I was a depressed and depressing teenager. I wore all black, had long hair (some would call it a "mullet," but not to face face if they value their lives) and listened to hard rock, heavy metal, "grunge" and what is now called "emo." Like a good evangelical I constantly waged war against my fleshly nature. But, like every other teenager, I constantly lost that war. I was consumed by my spiritual battle, and consumed with guilt. This guilt, of course, had in that theological environment some merit. It was the beginning of spiritual depth.

I recall often talking to people at church about my feelings of self-loathing, using Pauline language. Most of the time they were impressed with my ability to see into human nature, to describe our spiritual condition, and to articulate my frustration over my innate sinfulness. I got a great deal of attention for it.

I was also often asked to pray aloud in public. My prayers also centered on sin, confession, and repentance. Often after I prayed people would, moved by my prayers, compliment me on them. Of course they didn't understand that saying "what a lovely prayer" took all of the spiritual value away from the prayer, feeding into a cycle of pride and guilt.

It was in this atmosphere, this theological and spiritual environment, that I met John Crissman. He was a college student, already married, and looking to help out with the Youth Group at my church. He started co-teaching a Thursday night Bible study with Paul Shafer, another hero in my life. I got to know him there, and started confiding in him.

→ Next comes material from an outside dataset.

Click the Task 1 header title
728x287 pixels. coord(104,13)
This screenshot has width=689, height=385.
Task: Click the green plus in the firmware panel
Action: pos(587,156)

But he treated me differently. Rather than feeding into my feelings of self-loathing, rather than honoring this cycle of sin and reconciliation, he started breaking the pattern. He wasn't amazed when I articulated the wretched human condition, and how I participated in it. He understood how that theology was giving me permission to hate myself. Instead he started teaching me about grace.

Grace for John was not something conditional, not something that you earned by feeling a certain way about yourself or saying a certain prayer with just the right amount of contrition. Grace was not legal forgiveness for particular identified bad actions, called "sins." Grace was God's unconditional love, for me. Grace was God's accepting me as I was, and by accepting me, empowering me to change, not out of guilt or fear, but out of love. Grace was the power of God to break my cycle.

John taught me about the liberating power of God's grace. He also taught me that by thinking and feeling the way that I was, I was accidentally rejecting that liberating grace. He told me that God accepted me, and God loved me. Now I needed to love and accept myself.

John is not a theologian. As I've grown, in fact, our respective theologies have diverged a great deal. But John, because of his theology, and the way in which it has impacted his life, taught me how to love and accept myself, just as the theology which we share teaches me that God loves and accepts me. As such, John taught me two important lessons, which I hope to always take with me wherever I go.

1. What you believe about God impacts the way in which you approach everything else, and vice versa. When I was stuck in a depressive cycle of sin, guilt, and inadequacy, that shape how I viewed God. Similarly that view of God reinforced my negative cycle.

Our theology ought to touch our lives, and our lives ought to shape our theology. This business is not just academic abstraction.

2. How you give attention to people matters. This is particularly true, I think, with teenagers. John had been touched by love and grace, and wanted to share that with others. He came into my life at just the right moment, and motivated by love and grace, helped me to have a similar experience. Now I get to share that love and grace, that divine acceptance, with others.

Thank you, God, for John.

Thank you, John for being faithful to your experience of God, and for having such a constructive experience to be faithful to.

2 comments:

Tenax said...

S,

oh, you give me more credit than I deserve, but sincere thanks. Your blog is making a difference in how I think.

t

Tenax said...

Chris,

now that I've actually read this...it's very good. I'm glad you found someone fairly early in life who was so positive for you.